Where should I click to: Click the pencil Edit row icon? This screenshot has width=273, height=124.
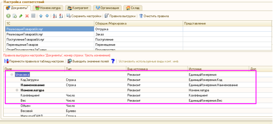pos(21,16)
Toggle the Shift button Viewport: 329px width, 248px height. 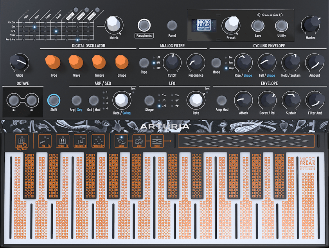pos(53,101)
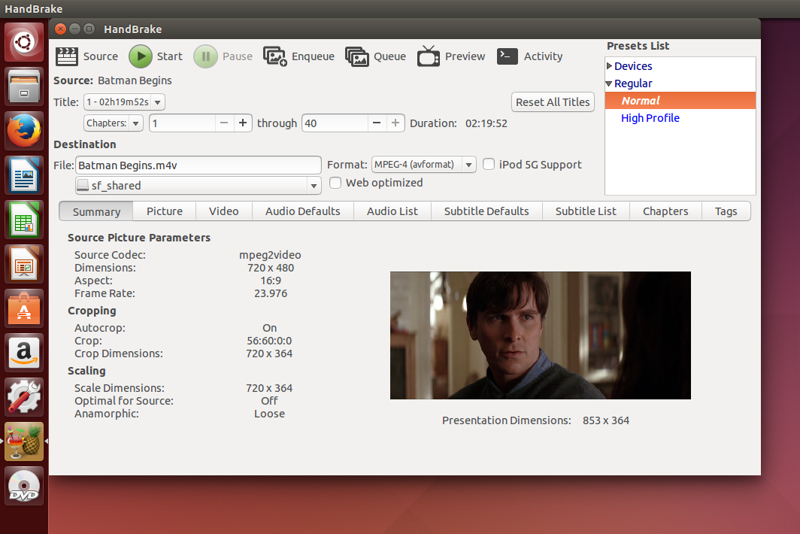Open the Activity terminal icon

[508, 56]
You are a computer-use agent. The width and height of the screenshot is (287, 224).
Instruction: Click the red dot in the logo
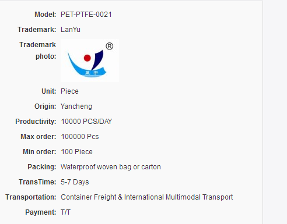pos(88,58)
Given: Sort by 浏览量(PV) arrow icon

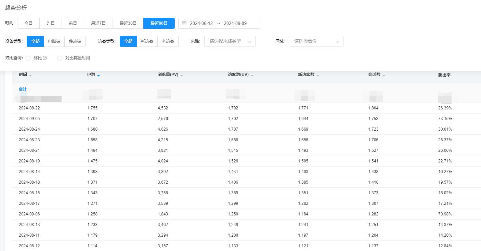Looking at the screenshot, I should (182, 75).
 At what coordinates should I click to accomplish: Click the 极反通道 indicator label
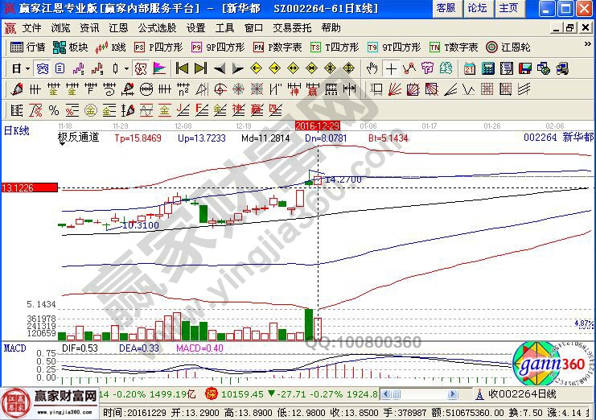(x=78, y=138)
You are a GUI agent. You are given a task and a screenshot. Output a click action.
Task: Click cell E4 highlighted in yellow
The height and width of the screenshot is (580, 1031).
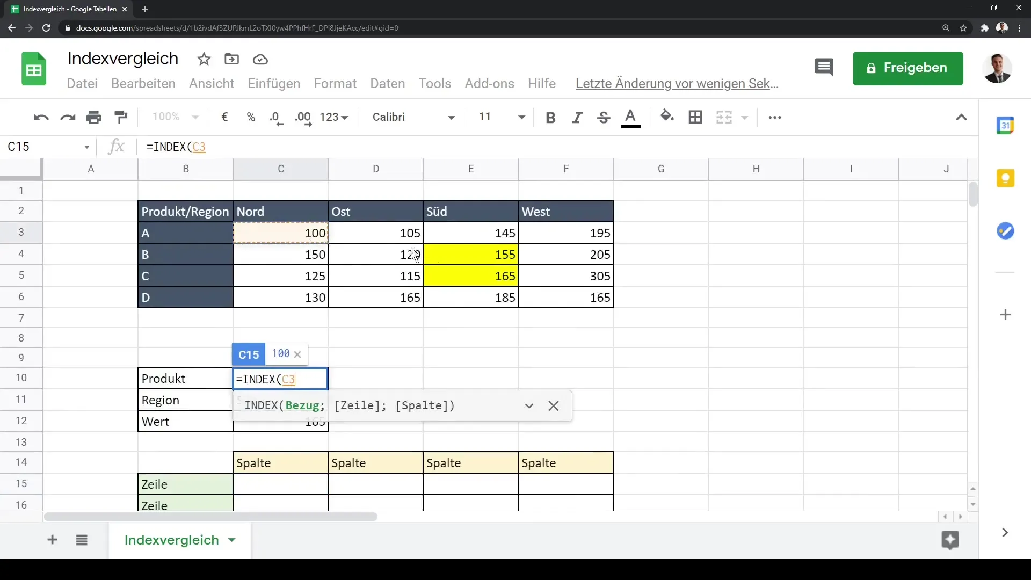(x=471, y=254)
════════════════════
Problem requirements - Nothing but a number should be given: the tally of lines in the listing that contain "agent".

Exercise answer - 2